#### THE DATA ####

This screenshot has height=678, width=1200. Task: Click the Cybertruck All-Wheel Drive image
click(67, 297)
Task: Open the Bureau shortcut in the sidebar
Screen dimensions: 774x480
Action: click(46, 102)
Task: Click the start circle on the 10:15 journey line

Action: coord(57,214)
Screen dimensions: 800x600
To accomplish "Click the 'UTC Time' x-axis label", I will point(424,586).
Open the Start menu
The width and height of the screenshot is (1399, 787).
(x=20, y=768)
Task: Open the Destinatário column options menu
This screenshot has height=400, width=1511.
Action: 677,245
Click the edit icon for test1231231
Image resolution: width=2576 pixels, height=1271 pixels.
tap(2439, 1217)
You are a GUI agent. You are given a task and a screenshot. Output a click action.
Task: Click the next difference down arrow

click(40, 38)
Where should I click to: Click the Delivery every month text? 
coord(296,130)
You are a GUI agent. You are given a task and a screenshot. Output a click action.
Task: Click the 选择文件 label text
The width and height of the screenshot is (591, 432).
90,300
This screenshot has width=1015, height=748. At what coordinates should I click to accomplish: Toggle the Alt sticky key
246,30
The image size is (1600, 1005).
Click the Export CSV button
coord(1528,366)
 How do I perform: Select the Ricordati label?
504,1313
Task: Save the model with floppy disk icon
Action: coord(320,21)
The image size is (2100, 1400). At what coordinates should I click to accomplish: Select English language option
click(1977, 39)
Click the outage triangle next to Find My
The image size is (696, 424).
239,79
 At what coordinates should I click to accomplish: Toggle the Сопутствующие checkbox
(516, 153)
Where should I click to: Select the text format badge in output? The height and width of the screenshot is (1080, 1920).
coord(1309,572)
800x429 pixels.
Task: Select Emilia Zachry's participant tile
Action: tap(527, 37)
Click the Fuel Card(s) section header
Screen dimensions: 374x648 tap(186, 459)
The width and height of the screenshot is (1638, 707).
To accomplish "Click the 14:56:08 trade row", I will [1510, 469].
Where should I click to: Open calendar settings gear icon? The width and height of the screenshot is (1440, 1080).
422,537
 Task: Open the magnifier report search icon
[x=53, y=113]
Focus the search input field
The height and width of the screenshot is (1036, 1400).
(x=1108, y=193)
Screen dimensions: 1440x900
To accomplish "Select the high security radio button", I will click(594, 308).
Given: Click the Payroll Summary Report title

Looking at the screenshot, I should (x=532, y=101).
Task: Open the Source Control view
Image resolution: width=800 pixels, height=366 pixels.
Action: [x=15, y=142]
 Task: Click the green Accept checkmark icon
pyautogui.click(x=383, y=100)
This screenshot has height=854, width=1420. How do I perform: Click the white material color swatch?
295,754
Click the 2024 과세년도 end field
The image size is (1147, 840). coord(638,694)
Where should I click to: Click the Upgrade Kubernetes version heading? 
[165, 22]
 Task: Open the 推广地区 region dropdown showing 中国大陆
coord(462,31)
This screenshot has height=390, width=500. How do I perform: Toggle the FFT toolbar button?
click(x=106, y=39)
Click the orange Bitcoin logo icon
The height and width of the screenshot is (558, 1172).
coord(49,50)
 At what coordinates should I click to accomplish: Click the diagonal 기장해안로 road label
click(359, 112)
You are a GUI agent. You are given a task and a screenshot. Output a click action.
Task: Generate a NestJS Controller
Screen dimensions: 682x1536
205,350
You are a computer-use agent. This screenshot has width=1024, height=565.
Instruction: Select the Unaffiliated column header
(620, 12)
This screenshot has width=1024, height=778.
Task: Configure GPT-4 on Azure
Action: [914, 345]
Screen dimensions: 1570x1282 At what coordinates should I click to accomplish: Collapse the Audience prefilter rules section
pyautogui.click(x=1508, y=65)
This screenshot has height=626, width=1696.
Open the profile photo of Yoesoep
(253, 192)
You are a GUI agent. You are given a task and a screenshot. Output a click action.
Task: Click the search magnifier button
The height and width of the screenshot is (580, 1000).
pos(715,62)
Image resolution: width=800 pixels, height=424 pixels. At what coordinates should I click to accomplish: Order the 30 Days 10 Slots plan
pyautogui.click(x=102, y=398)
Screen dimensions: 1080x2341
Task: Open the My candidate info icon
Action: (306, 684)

####

§ WHAT YOU NEED TO DO
Your reply should match the data above exactly, line for line.

§ WRITTEN ANSWER
This screenshot has height=678, width=1200. Task: Click the Cybertruck All-Wheel Drive image
click(67, 297)
Task: Open the Bureau shortcut in the sidebar
Screen dimensions: 774x480
Action: click(46, 102)
Task: Click the start circle on the 10:15 journey line

Action: coord(57,214)
Screen dimensions: 800x600
To accomplish "Click the 'UTC Time' x-axis label", I will point(424,586).
Open the Start menu
The width and height of the screenshot is (1399, 787).
(x=20, y=768)
Task: Open the Destinatário column options menu
This screenshot has height=400, width=1511.
Action: 677,245
Click the edit icon for test1231231
Image resolution: width=2576 pixels, height=1271 pixels.
tap(2439, 1217)
You are a GUI agent. You are given a task and a screenshot. Output a click action.
Task: Click the next difference down arrow

click(40, 38)
Where should I click to: Click the Delivery every month text? 
coord(296,130)
You are a GUI agent. You are given a task and a screenshot. Output a click action.
Task: Click the 选择文件 label text
The width and height of the screenshot is (591, 432).
90,300
This screenshot has width=1015, height=748. At what coordinates should I click to accomplish: Toggle the Alt sticky key
246,30
The image size is (1600, 1005).
Click the Export CSV button
coord(1528,366)
 How do I perform: Select the Ricordati label?
504,1313
Task: Save the model with floppy disk icon
Action: coord(320,21)
The image size is (2100, 1400). At what coordinates should I click to accomplish: Select English language option
click(1977, 39)
Click the outage triangle next to Find My
The image size is (696, 424).
239,79
 At what coordinates should I click to accomplish: Toggle the Сопутствующие checkbox
(516, 153)
Where should I click to: Select the text format badge in output? The height and width of the screenshot is (1080, 1920).
coord(1309,572)
800x429 pixels.
Task: Select Emilia Zachry's participant tile
Action: tap(527, 37)
Click the Fuel Card(s) section header
Screen dimensions: 374x648 tap(186, 459)
The width and height of the screenshot is (1638, 707).
To accomplish "Click the 14:56:08 trade row", I will [1510, 469].
Where should I click to: Open calendar settings gear icon? The width and height of the screenshot is (1440, 1080).
422,537
 Task: Open the magnifier report search icon
[x=53, y=113]
Focus the search input field
The height and width of the screenshot is (1036, 1400).
(x=1108, y=193)
Screen dimensions: 1440x900
To accomplish "Select the high security radio button", I will click(594, 308).
Given: Click the Payroll Summary Report title

Looking at the screenshot, I should (x=532, y=101).
Task: Open the Source Control view
Image resolution: width=800 pixels, height=366 pixels.
Action: [x=15, y=142]
 Task: Click the green Accept checkmark icon
pyautogui.click(x=383, y=100)
This screenshot has height=854, width=1420. How do I perform: Click the white material color swatch?
295,754
Click the 2024 과세년도 end field
The image size is (1147, 840). coord(638,694)
Where should I click to: Click the Upgrade Kubernetes version heading? 
[165, 22]
 Task: Open the 推广地区 region dropdown showing 中国大陆
coord(462,31)
This screenshot has height=390, width=500. How do I perform: Toggle the FFT toolbar button?
click(x=106, y=39)
Click the orange Bitcoin logo icon
The height and width of the screenshot is (558, 1172).
coord(49,50)
 At what coordinates should I click to accomplish: Click the diagonal 기장해안로 road label
click(359, 112)
You are a GUI agent. You are given a task and a screenshot. Output a click action.
Task: Generate a NestJS Controller
Screen dimensions: 682x1536
205,350
You are a computer-use agent. This screenshot has width=1024, height=565.
Instruction: Select the Unaffiliated column header
(620, 12)
This screenshot has width=1024, height=778.
Task: Configure GPT-4 on Azure
Action: [914, 345]
Screen dimensions: 1570x1282 At what coordinates should I click to accomplish: Collapse the Audience prefilter rules section
pyautogui.click(x=1508, y=65)
This screenshot has height=626, width=1696.
Open the profile photo of Yoesoep
(253, 192)
You are a GUI agent. You are given a task and a screenshot. Output a click action.
Task: Click the search magnifier button
The height and width of the screenshot is (580, 1000).
pos(715,62)
Image resolution: width=800 pixels, height=424 pixels. At what coordinates should I click to accomplish: Order the 30 Days 10 Slots plan
pyautogui.click(x=102, y=398)
Screen dimensions: 1080x2341
Task: Open the My candidate info icon
Action: (306, 684)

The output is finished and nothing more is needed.